Recorded data
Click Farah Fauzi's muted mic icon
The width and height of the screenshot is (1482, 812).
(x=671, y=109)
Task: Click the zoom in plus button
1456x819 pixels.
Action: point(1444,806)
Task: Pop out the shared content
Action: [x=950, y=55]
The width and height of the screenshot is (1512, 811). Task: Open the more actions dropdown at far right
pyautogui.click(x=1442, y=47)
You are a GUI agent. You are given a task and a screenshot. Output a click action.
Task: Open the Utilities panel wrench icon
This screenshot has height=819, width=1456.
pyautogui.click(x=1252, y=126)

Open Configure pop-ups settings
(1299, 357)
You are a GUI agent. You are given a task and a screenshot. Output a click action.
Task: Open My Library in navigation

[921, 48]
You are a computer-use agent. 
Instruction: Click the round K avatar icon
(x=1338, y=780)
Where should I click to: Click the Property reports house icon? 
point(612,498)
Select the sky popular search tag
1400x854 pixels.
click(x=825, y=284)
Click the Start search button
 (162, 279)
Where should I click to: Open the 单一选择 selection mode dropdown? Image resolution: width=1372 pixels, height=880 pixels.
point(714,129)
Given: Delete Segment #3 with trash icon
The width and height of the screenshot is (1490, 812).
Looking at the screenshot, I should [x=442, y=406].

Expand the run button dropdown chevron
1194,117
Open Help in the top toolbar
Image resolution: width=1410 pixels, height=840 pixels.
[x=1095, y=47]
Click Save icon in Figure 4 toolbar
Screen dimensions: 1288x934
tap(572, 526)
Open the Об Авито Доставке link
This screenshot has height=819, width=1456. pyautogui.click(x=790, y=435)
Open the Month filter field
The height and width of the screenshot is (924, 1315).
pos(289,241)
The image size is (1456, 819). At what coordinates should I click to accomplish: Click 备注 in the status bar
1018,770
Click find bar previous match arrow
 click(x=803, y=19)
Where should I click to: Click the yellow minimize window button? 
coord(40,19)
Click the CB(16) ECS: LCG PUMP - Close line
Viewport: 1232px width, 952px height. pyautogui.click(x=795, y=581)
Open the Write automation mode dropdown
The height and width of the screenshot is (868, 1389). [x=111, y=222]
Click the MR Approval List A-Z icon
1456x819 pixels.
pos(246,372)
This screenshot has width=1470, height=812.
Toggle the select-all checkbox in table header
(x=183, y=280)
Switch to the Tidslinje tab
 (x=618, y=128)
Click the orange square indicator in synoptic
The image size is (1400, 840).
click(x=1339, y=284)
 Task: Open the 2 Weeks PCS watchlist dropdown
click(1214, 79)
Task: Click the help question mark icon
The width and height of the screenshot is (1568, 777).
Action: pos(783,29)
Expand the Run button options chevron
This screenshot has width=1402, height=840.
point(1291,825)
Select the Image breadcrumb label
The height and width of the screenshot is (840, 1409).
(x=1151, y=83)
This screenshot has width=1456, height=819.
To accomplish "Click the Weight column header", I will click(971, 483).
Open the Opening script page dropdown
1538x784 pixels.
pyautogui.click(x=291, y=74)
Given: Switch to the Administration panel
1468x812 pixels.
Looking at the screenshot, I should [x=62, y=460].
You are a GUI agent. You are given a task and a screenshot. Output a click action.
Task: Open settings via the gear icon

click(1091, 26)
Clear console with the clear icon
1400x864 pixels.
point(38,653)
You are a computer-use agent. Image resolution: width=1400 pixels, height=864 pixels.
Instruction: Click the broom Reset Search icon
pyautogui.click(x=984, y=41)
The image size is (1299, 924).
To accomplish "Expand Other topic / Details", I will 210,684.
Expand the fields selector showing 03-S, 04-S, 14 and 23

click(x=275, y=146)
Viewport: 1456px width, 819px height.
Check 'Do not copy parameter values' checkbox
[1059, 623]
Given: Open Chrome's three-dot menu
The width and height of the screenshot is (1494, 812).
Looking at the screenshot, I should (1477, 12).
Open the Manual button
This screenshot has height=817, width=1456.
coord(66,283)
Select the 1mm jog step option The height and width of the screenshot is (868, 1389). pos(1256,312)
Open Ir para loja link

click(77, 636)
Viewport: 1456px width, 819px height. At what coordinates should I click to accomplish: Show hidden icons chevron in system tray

# What is required
Each line of the records above that contains the word "panel" should be counted; give the resulting number without further words.

# Response to this exercise
2